Warburton and Nicholas believe that there is significant public misunderstanding on who owns public land and how it is managed which can lead to tension and debate.

“The truth is we really can’t strike a balance with this stuff,” Nicholas said. “People hold their needs and wants and desires so closely.”

“There are a lot of different public landowners and each of these places have different purposes and missions,” Warburton said. “State parks are more recreationally oriented.”

All the panelists agreed that there was more pressure on public lands to serve multiple purposes for citizens.

“Access is a big thing everywhere,” Nicholas said. “Think of the forest service as a Monroe shock absorber we are constantly contracting and expanding in order to give someone a better ride. There is a suite of things the forest service is tasked with managing.”

The panel was also opened up to a question and answer session from the audience. Persons in attendance asked various questions ranging from how the panelist reach out to underrepresented groups to the general purpose of the forest service.
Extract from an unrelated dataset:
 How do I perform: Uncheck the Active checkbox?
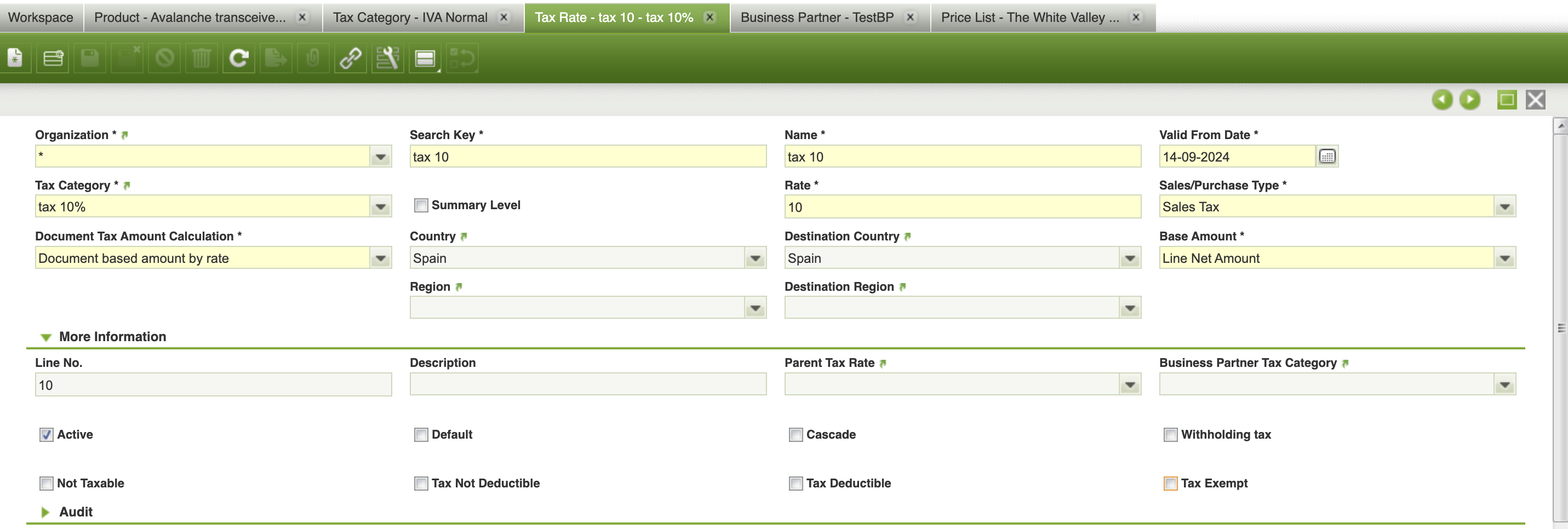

All the panelist stressed the importance of community engagement in support of their respective organizations. Simmons says that engagement with disenfranchised communities in the Asheville area is of particular concern for the Asheville Parks Department.

“What we are trying to do now is move to more of an engagement process where citizens are determining together as a community what they would like to see as opposed to the staff simply coming back and saying ‘here’s your choices’” Simmons said. “We are starting new initiatives like open city halls and a WordClouds on our website.”

Nicholas has come to view this community engagement as one of North Carolina’s greatest assets.

“One of the opportunities I see in North Carolina is how much people love this place,” Nicholas said. “The truly unique character it has leads a lot of folks to want it to be protected and managed and maintained.”